Open AccessDisorders of the JAK/STAT Pathway in T Cell Lymphoma Pathogenesis: Implications for Immunotherapy
Author(s) -
Thomas A. Waldmann,
Jing Chen
Publication year - 2017
Publication title -
annual review of immunology
Language(s) - English
Resource type - Journals
SCImago Journal Rank - 18.301
H-Index - 301
eISSN - 1545-3278
pISSN - 0732-0582
DOI - 10.1146/annurev-immunol-110416-120628
Subject(s) - jak stat signaling pathway , biology , cancer research , janus kinase , cytokine , stat , janus kinase 1 , signal transduction , pim1 , cell growth , immunology , stat3 , microbiology and biotechnology , phosphorylation , tyrosine kinase , genetics , serine
Common gamma receptor-dependent cytokines and their JAK/STAT pathways play pivotal roles in T cell immunity.
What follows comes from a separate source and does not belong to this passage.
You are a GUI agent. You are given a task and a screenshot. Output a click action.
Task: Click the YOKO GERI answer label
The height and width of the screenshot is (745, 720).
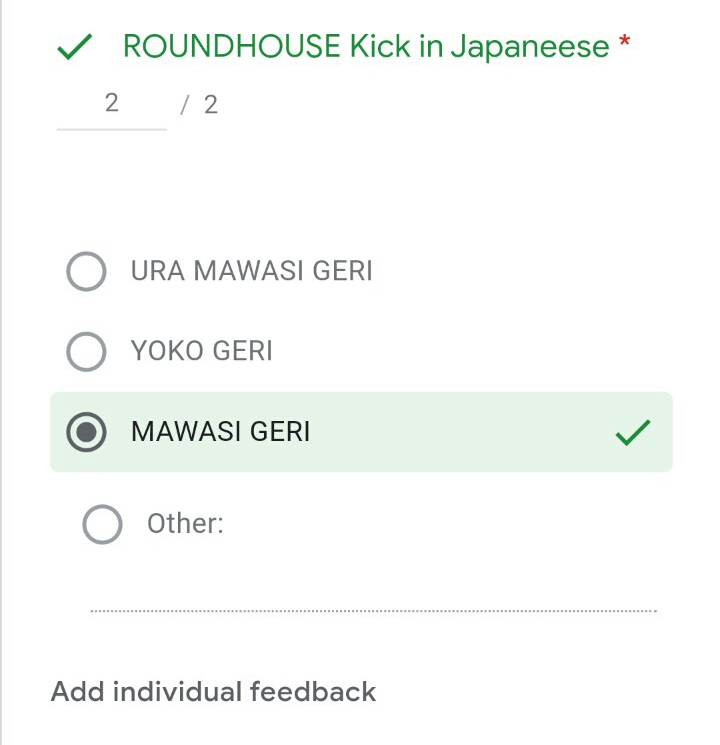pos(201,351)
Abnormal activation of this system was pervasive in diverse T cell malignancies assessed by pSTAT3/pSTAT5 phosphorylation. Activating mutations were described in some but not all cases. JAK1 and STAT3 were required for proliferation and survival of these T cell lines whether or not JAKs or STATs were mutated. Activating JAK and STAT mutations were not sufficient to initiate leukemic cell proliferation but rather only augmented signals from upstream in the cytokine pathway. Activation required the full pathway, including cytokine receptors acting as scaffolds and docking sites for required downstream JAK/STAT proteins. JAK kinase inhibitors have depressed leukemic T cell line proliferation. The insight that JAK/STAT system activation is pervasive in T cell malignancies suggests novel therapeutic approaches that include antibodies to common gamma cytokines, inhibitors of cytokine-receptor interactions, and JAK kinase inhibitors that may revolutionize therapy for T cell malignancies.